The patched files exist only in the ephemeral CI workspace and are never committed back. The repo stays in placeholder state, which makes it trivially forkable.

  • Multi-Worker shared D1 works correctly: all four wrangler.toml files receive the same UUID inside one workflow run.
  • Pages projects deploy in the same workflow alongside Workers.
  • Migrations always run against the same UUID the runtime Workers bind to, because rendering happens before both the deploy and the migration step.
  • Forks inherit a clean repo. No upstream UUID leaks into git history; every fork rebinds to its own Cloudflare account on first run.
  • A single GitHub Actions run UI is the source of truth for deploy outcomes: per-step logs, diffs, reruns, and required-secret checks.
  • Token scope is owned by the operator’s CF token and can be expanded independently of any platform default.
  • Operators must create a scoped Cloudflare API token by hand and paste it as a GitHub repository secret. This step is irreducible until Cloudflare supports GitHub OIDC for the Workers / D1 / Pages API surfaces (tracked at cloudflare/wrangler-action#402, open at the time of writing).
  • The committed wrangler.toml files are not directly deployable with wrangler deploy --remote from a fresh checkout; they require running provision.mjs + render-wrangler.mjs first. Local wrangler dev is unaffected because miniflare ignores the placeholder database_id.
  • Two small Node scripts (provision.mjs, render-wrangler.mjs) join the CI surface and must be maintained as the binding shape evolves.
  • provision.mjs talks to the Cloudflare REST API directly rather than through wrangler. This sidesteps cloudflare/workers-sdk#13632 (TOML write-back) and keeps idempotency under our control, at the cost of restating endpoint paths in source.
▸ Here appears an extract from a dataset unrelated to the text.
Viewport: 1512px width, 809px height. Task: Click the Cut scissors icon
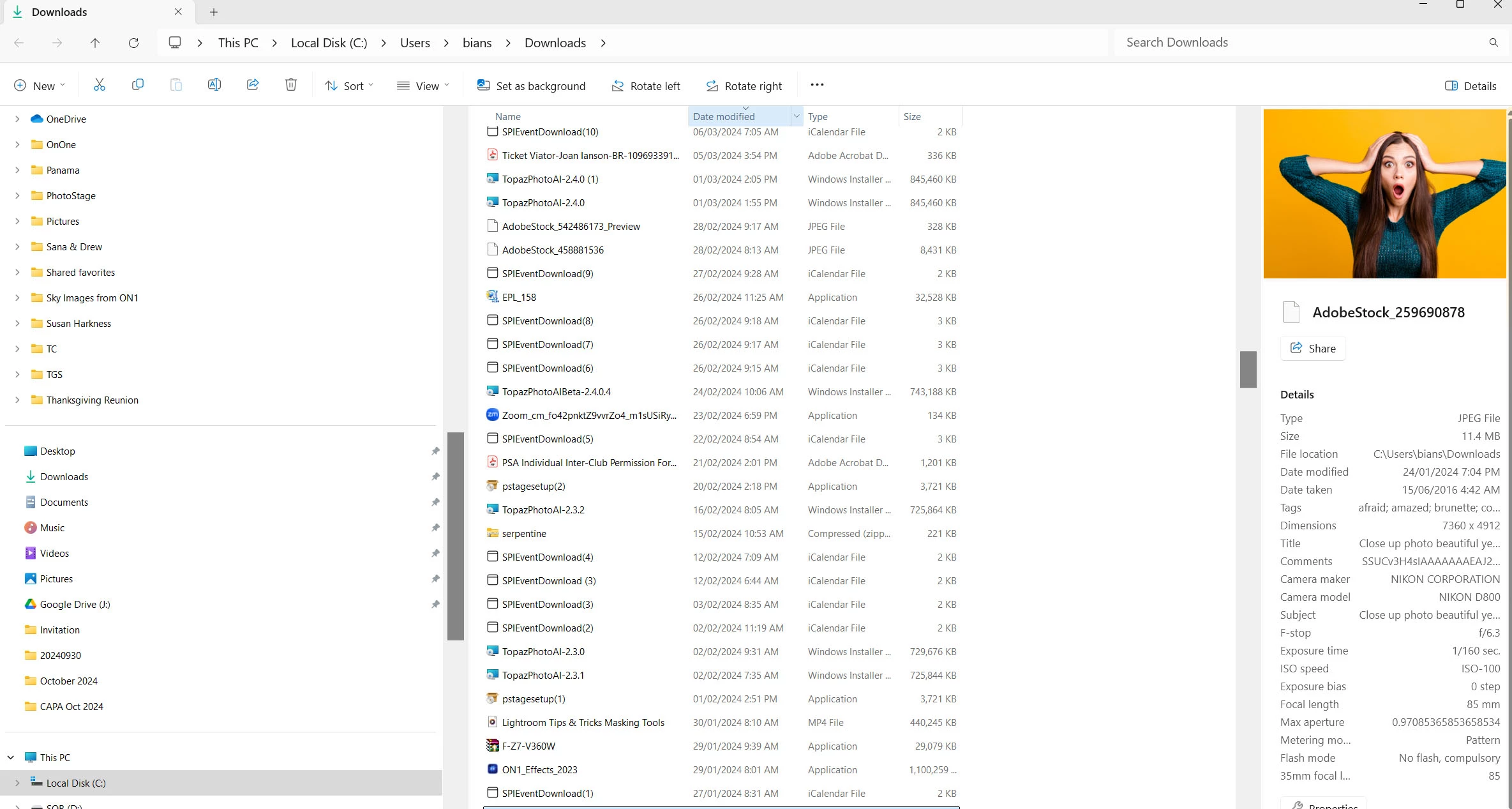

Already landed at the time of this ADR:

  • .github/workflows/deploy.yml - workflow with provision → render → deploy → migrate → pages steps.
  • scripts/ci/provision.mjs - list-or-create the two D1 databases.
  • scripts/ci/render-wrangler.mjs - patch placeholders in the CI workspace.
  • scripts/ci/migrate-identity.sh, scripts/ci/push-secrets.sh, scripts/ci/deploy-pages.sh - companion scripts for Postgres migrations, secret rotation, and Pages deploys.
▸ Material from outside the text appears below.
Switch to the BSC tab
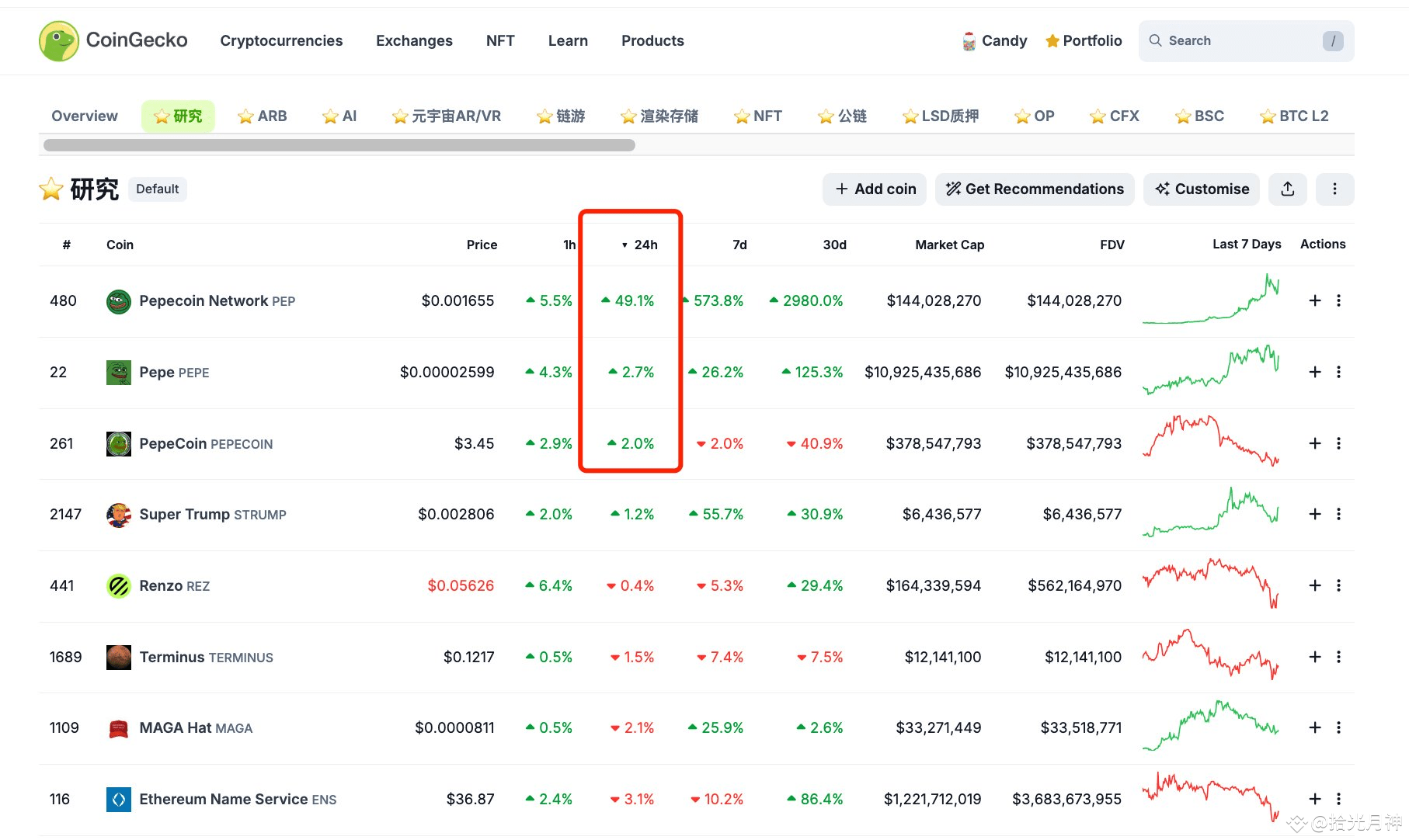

Adopter-facing documentation is docs/deploy.md.

  • Re-evaluate when either of the following lands upstream:
    • cloudflare/wrangler-action#402 - OIDC support. Closing this would let us drop CLOUDFLARE_API_TOKEN from GitHub secrets and authenticate via short-lived tokens minted from the workflow’s OIDC claim. The workflow shape stays the same; only the auth step changes.
    • cloudflare/workers-sdk#13632 - TOML write-back support. Closing this does not eliminate provision.mjs (we still need the API call to share UUIDs across four configs) but would let us simplify the rendering step in single-Worker subprojects.
  • If a future Worker is added that does not share D1 with the existing four, prefer adding it as a separate workflow job over inflating render-wrangler.mjs with conditional binding logic.